(Data records):

━━━━━━

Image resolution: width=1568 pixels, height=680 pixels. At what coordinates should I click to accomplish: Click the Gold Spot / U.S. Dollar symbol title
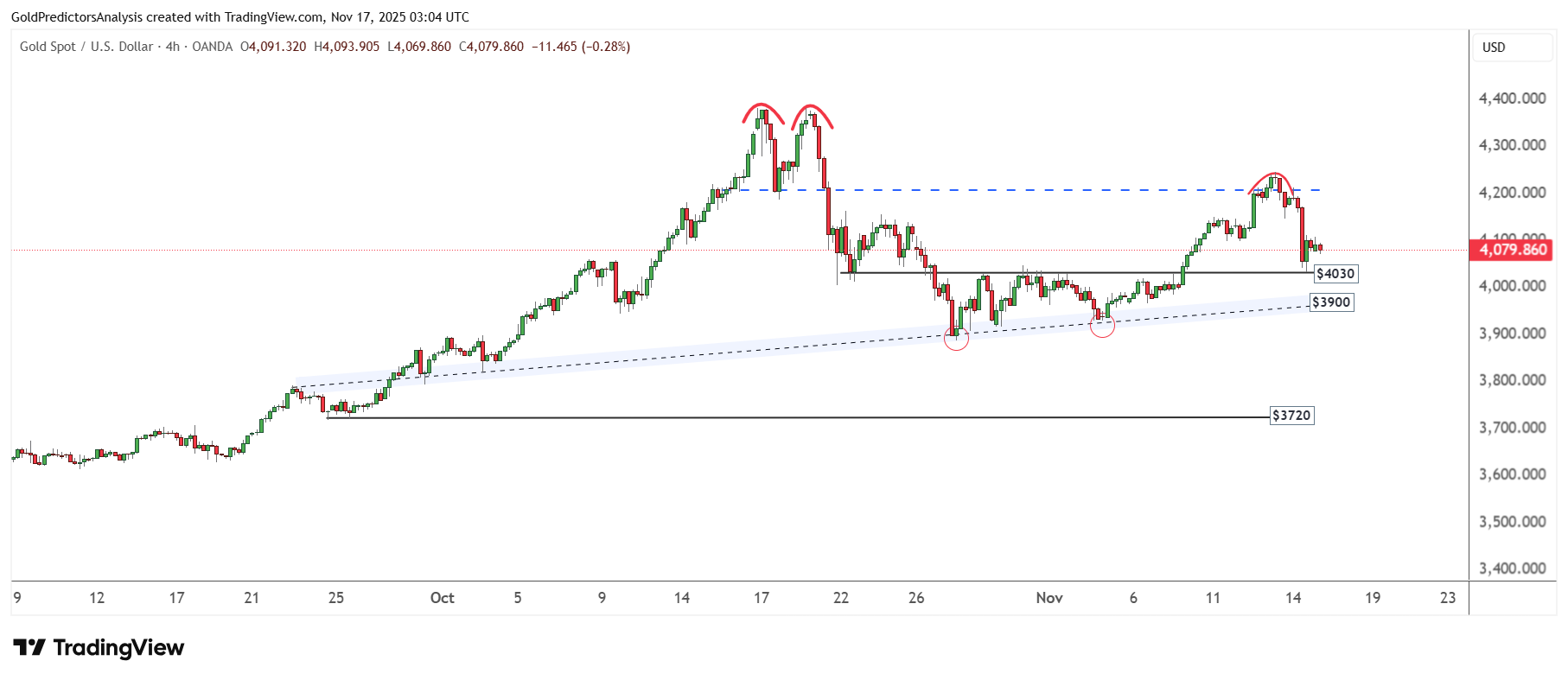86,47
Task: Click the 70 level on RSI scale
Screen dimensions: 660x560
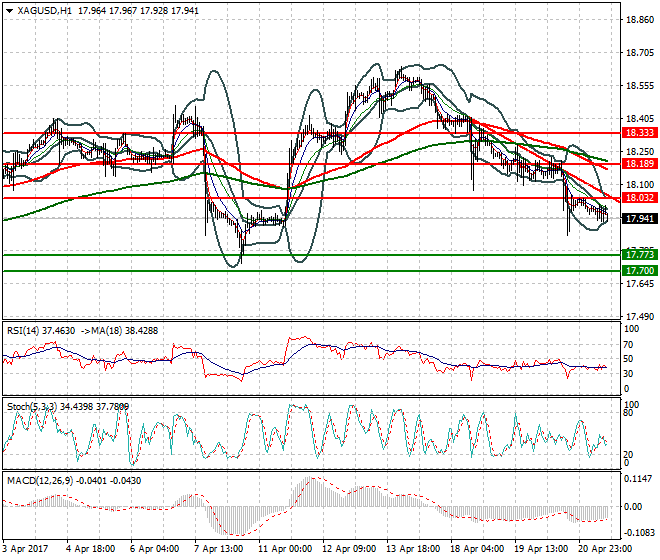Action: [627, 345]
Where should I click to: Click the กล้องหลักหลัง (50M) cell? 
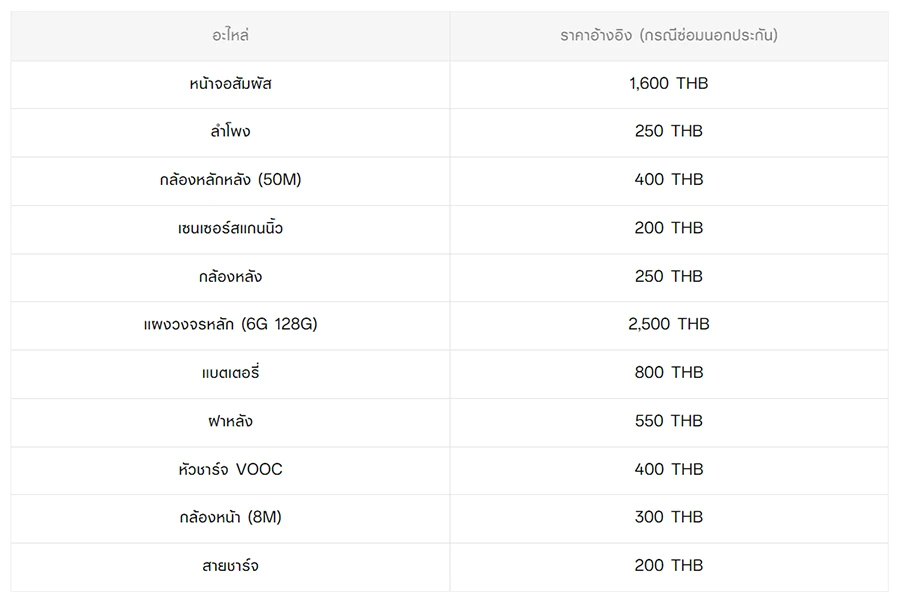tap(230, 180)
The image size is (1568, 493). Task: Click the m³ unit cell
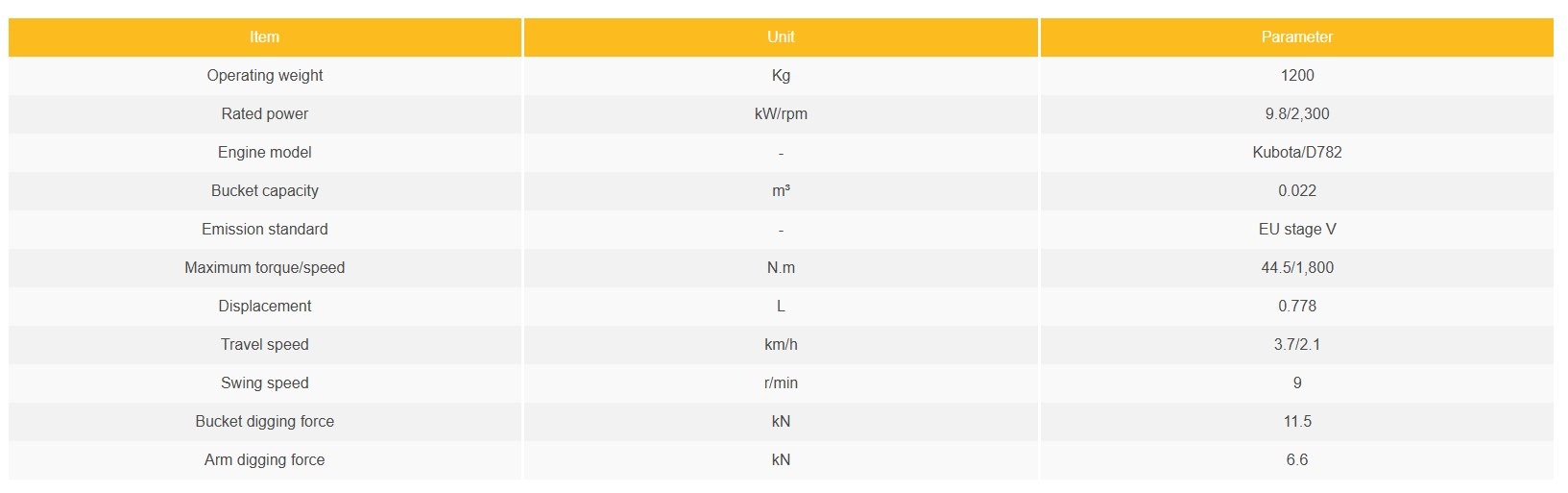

━━━━━━

(Assignment):
Scan the data for lines containing "Task" and copy all of them.

(Answer space):
Task: Click the 70 level on RSI scale
The image size is (1568, 493). Task: Click the m³ unit cell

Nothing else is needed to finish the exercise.